Rio de Janeiro - A produção industrial voltou a crescer em agosto (1,1%), na comparação com o mês anterior, após uma queda de 1,9% em julho. A reação foi puxada especialmente pela recuperação do poder de compra dos consumidores, causada pelo aumento do rendimento médio e pela queda nos preços da alimentação, o que elevou o consumo de bens não duráveis (alimentos, medicamentos entre outros).

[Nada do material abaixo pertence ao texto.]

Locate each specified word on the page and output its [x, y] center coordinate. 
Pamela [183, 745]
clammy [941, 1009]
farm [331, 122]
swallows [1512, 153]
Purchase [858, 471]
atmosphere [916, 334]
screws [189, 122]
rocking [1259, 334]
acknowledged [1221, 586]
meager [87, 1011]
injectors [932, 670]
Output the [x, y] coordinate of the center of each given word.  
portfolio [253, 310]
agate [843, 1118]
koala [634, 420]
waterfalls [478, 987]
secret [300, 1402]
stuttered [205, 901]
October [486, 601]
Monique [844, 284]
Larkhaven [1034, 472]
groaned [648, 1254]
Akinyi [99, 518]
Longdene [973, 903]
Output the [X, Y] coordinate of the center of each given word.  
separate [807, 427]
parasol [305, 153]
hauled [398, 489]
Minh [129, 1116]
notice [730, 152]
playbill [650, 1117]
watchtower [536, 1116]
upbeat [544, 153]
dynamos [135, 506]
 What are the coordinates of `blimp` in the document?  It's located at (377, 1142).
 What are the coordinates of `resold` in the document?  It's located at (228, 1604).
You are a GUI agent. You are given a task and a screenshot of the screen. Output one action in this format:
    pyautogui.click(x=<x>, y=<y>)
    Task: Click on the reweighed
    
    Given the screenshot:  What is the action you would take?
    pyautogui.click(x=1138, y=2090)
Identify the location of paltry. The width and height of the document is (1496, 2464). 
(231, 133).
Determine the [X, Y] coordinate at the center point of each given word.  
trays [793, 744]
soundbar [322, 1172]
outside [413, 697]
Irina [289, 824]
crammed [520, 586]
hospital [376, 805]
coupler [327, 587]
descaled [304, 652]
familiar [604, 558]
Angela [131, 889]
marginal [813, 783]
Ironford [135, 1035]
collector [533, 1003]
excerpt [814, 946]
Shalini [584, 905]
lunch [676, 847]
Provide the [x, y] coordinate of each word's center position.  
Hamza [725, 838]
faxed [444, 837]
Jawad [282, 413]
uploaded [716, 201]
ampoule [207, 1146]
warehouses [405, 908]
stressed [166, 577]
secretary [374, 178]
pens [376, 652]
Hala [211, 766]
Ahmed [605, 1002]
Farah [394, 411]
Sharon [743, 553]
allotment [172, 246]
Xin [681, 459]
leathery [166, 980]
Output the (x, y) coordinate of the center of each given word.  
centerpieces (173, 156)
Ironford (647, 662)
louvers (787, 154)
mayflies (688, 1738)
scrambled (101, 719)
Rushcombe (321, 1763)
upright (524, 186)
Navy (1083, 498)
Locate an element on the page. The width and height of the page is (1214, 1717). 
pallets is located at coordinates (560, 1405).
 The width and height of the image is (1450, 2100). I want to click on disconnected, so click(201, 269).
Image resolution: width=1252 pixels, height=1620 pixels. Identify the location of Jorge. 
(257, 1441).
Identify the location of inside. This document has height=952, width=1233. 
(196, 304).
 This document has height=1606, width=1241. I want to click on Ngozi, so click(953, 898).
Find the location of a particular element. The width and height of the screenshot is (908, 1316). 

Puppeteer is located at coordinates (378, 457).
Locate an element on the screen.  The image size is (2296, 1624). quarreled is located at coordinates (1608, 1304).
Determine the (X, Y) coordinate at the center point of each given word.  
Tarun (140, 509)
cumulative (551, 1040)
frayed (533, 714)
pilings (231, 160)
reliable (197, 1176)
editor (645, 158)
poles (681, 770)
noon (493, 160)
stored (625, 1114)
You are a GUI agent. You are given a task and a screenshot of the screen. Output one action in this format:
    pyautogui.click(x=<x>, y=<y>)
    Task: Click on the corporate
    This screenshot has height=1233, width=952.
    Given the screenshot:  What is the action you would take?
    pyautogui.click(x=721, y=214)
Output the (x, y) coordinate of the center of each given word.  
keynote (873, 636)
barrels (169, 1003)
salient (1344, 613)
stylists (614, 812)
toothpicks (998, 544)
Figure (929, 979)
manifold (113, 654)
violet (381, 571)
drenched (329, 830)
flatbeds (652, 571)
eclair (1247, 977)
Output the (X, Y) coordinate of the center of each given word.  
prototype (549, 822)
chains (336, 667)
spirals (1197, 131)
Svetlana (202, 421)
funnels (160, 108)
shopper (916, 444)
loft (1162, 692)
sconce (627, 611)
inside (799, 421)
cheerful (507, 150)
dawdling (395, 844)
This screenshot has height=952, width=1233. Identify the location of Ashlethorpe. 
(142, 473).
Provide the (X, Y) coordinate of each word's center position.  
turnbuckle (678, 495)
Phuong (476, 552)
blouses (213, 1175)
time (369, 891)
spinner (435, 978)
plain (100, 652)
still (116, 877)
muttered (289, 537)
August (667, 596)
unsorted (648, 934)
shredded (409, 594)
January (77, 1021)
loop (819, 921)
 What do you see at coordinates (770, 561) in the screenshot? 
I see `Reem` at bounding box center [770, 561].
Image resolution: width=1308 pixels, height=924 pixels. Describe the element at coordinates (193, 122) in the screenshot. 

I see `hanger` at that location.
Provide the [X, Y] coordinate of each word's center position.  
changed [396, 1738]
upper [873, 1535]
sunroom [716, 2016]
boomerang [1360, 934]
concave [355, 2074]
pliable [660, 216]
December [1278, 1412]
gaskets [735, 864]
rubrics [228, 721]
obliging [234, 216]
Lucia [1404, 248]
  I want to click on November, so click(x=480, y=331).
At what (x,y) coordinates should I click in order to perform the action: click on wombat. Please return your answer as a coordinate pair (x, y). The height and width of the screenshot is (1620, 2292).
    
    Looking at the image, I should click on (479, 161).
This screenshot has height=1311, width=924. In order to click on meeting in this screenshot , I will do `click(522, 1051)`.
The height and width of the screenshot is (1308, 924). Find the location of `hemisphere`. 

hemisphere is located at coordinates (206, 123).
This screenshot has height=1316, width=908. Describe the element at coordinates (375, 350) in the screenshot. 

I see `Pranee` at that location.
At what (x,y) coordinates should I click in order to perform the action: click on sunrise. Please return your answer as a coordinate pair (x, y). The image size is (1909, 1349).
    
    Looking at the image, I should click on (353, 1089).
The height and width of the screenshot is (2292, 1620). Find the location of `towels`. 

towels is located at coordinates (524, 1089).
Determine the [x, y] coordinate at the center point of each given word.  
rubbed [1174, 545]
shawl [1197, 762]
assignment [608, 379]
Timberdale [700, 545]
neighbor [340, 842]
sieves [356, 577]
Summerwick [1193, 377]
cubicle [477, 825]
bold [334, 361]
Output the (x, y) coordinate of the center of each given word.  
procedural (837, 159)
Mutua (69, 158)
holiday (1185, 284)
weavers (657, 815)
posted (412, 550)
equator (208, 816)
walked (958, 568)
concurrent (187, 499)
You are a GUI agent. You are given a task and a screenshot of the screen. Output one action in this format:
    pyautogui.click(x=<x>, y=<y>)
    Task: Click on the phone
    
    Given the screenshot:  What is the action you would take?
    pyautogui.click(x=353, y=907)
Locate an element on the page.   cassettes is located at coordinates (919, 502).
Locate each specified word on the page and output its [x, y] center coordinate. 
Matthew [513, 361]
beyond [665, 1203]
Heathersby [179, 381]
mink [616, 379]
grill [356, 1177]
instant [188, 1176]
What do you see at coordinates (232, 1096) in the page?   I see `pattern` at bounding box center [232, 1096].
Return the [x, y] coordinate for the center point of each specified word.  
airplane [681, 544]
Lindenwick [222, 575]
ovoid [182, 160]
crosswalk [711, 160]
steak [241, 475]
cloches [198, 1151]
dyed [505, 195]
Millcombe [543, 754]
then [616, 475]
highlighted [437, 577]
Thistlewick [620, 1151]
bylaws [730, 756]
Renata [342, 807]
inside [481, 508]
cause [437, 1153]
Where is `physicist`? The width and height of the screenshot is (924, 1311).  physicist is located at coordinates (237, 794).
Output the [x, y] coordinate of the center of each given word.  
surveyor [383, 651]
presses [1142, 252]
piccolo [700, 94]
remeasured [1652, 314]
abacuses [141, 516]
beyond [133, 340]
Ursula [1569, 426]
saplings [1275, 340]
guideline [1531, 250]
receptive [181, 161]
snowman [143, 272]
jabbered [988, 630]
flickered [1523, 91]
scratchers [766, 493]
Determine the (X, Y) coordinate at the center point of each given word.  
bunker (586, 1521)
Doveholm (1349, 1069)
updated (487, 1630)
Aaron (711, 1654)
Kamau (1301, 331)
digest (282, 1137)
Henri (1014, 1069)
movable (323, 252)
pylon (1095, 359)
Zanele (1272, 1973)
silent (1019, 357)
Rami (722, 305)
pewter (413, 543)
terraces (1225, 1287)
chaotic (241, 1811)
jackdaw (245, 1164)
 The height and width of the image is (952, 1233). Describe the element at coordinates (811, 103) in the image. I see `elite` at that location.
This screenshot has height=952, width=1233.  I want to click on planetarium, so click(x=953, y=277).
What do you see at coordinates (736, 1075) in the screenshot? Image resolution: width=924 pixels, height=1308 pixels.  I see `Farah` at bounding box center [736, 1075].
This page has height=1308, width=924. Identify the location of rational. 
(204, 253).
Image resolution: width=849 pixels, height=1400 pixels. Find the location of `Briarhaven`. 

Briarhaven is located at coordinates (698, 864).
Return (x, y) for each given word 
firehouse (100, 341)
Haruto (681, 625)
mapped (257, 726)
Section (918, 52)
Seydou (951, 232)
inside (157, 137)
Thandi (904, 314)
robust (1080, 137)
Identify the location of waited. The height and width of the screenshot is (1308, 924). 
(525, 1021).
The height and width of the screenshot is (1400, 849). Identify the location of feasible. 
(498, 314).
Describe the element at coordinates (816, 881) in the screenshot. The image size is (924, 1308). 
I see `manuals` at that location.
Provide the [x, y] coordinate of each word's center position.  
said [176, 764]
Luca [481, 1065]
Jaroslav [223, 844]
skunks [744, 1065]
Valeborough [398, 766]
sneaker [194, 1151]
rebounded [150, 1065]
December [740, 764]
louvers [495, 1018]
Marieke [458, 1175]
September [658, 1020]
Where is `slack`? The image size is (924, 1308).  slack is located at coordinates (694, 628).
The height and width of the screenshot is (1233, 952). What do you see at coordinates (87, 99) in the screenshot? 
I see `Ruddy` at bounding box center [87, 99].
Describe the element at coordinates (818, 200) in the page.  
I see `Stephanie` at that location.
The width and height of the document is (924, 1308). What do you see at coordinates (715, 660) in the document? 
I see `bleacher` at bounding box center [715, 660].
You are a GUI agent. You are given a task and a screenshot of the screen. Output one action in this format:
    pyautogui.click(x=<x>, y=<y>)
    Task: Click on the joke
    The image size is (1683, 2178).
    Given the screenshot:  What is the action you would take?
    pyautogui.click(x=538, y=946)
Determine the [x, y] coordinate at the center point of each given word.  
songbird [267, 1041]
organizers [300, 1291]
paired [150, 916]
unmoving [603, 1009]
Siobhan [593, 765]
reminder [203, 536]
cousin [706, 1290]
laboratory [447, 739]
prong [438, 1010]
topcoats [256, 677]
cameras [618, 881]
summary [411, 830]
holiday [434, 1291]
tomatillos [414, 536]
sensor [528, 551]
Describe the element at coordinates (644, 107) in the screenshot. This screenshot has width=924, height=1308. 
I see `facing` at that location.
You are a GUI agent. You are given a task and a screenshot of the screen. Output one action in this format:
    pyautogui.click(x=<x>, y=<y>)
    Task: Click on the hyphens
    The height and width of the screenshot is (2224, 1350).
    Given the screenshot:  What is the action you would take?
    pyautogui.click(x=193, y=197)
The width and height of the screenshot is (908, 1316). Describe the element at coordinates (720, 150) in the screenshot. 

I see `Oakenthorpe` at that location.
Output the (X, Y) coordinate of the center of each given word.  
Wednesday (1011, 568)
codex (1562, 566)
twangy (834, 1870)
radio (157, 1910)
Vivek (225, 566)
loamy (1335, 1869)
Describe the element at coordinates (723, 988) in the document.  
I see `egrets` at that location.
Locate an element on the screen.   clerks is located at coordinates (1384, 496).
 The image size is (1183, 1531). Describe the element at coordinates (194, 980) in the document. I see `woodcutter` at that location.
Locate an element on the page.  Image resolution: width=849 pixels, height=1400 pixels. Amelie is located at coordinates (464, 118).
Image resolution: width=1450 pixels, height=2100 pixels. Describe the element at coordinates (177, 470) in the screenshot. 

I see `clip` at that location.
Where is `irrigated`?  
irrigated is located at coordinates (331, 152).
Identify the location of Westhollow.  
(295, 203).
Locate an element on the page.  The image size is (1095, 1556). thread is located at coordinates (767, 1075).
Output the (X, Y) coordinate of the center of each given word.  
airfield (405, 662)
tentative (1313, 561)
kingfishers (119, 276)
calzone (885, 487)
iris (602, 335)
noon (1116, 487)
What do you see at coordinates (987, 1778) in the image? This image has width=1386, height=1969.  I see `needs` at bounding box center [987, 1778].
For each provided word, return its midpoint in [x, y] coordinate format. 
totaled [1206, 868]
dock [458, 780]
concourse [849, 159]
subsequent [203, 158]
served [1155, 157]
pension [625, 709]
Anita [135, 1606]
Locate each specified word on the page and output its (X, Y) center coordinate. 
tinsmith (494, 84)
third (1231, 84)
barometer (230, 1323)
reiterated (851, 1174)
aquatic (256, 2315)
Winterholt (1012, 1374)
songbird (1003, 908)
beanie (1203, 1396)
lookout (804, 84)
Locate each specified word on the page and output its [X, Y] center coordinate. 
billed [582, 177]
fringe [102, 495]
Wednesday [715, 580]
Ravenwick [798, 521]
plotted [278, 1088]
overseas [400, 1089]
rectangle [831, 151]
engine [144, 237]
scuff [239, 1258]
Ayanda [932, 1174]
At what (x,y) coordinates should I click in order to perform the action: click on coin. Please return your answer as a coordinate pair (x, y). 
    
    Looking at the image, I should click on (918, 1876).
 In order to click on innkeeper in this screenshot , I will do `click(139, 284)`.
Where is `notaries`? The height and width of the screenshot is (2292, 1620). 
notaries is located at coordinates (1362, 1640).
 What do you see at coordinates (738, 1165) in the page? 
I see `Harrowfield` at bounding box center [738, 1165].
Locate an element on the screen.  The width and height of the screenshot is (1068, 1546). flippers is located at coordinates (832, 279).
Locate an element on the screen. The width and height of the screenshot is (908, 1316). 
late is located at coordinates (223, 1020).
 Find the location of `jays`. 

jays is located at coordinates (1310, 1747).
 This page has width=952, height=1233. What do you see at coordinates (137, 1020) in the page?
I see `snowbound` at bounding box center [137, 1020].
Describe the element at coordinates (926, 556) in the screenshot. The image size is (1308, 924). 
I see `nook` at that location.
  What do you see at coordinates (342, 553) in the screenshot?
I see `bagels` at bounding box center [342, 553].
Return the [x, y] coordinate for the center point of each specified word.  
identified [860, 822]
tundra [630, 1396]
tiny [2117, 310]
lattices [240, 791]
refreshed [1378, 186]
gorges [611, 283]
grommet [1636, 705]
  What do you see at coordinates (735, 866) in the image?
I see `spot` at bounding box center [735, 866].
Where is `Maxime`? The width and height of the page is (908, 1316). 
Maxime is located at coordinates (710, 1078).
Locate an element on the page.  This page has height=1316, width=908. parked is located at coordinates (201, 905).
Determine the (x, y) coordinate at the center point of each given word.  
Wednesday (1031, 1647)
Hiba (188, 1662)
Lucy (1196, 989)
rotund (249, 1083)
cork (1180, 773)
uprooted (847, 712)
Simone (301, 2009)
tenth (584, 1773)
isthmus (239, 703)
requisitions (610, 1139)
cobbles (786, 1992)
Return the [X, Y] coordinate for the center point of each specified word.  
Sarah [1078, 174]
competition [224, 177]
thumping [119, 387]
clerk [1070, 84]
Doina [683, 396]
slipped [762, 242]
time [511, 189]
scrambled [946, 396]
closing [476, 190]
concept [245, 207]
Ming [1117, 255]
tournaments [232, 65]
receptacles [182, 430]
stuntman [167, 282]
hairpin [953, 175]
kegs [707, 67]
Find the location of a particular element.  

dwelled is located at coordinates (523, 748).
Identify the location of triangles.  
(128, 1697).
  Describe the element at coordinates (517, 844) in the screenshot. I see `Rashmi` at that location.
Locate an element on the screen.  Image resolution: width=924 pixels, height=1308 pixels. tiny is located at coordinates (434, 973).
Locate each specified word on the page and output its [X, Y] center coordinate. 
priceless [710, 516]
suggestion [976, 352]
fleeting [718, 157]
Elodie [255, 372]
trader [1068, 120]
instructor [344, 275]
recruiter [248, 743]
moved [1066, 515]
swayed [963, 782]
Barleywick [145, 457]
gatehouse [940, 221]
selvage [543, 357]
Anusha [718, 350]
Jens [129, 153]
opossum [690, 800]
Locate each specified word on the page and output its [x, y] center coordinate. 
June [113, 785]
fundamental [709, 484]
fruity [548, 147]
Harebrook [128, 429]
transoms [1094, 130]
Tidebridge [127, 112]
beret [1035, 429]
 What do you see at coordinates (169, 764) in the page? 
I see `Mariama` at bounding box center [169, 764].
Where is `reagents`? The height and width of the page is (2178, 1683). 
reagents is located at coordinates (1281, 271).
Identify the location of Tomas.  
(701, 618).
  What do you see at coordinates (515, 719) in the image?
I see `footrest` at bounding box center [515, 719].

  Houve aumento da produção também na comparação com agosto do ano passado (3,8%), mas o chefe da Coordenação de Indústria do IBGE, Silvio Sales, disse que já é possível antever que o terceiro trimestre vai apresentar um crescimento inferior ao registrado no segundo trimestre (2%), ante o trimestre anterior. ‘‘Há uma desaceleração em curso’’, afirmou.
  Segundo Sales, os dados de dois terços do terceiro trimestre, referentes a julho e agosto, mostram um crescimento de 0,3% ante o total do segundo trimestre, indicandi a tendência de menor ritmo de expansão industrial.
  Julio Sérgio Gomes de Almeida, diretor-executivo do Instituto de Estudos para o Desenvolvimento Industrial (Iedi), disse que ‘‘está bem claro’’ que a produção do terceiro trimestre vai esfriar em relação ao segundo. Ele destacou também que o contraste entre a queda nas vendas apontada pela Confederação Nacional da Indústria (CNI) em agosto ante julho (-1,08%) - segundo dados divulgados na quarta-feira - e o aumento da produção apurado pelo IBGE no período pode indicar acúmulo de estoques.
  Na avaliação do economista do Iedi, o aumento dos estoques pode ser proposital para as vendas do final do ano, mas também indesejados. ‘‘Se não for de propósito (os estoques), é um mau sinal para os próximos resultados da indústria’’, disse. Para ele, os dados recentes da indústria mostram uma oscilação forte do desempenho porque o setor ‘‘ainda não encontrou o caminho do crescimento’’.
  Renda - Para Sales, os dados de agosto confirmaram que, além dos efeitos das exportações e do aumento do crédito que garantiram a expansão da produção industrial nos últimos meses, há agora uma maior influência da recuperação do poder de compra dos consumidores sobre a atividade. Segundo ele, há uma ‘‘importância expressiva’’ do mercado interno nos resultados da produção industrial de agosto.
  Prova disso, segundo ele, é que os bens de consumo não-duráveis, que dependem basicamente da renda e do mercado doméstico, puxaram o crescimento do setor em agosto ante julho. Para Sales, isso confirma uma mudança na composição da expansão da indústria. ‘‘A composição tem sido diferente. Noo ano passado, o crescimento foi puxado por investimentos (bens de capital) e bens de consumo duráveis. Agora, pelos bens de consumo em geral (duráveis e não duráveis)’’, disse.
  Ele acrescentou que, ‘‘para além das exportações e do crédito, há indicadores de massa salarial mais favoráveis e desaceleração de preços, especialmente dos alimentos, e esses fatores beneficiam os não duráveis’’. Para Gomes de Almeida, os dados de agosto mostram que ‘‘o mercado doméstico cresceu bem, mas não há certeza se é um espasmo ou tendência’’.
 
 Investimentos - A pesquisa industrial mostrou que a produção de bens de capital, que ilustra como estão os investimentos em máquinas e equipamentos, reverteu em agosto as quedas apresentadas em julho, com crescimento ante mês anterior (3,1%) e em relação a agosto do ano passado (3%). Os dados abertos de bens de capital, comparativos a agosto de 2004, mostraram uma pequena redução nas máquinas para fins industriais (-0,7%), que sinalizam os investimentos realizados na própria indústria, para modernização ou ampliação de capacidade.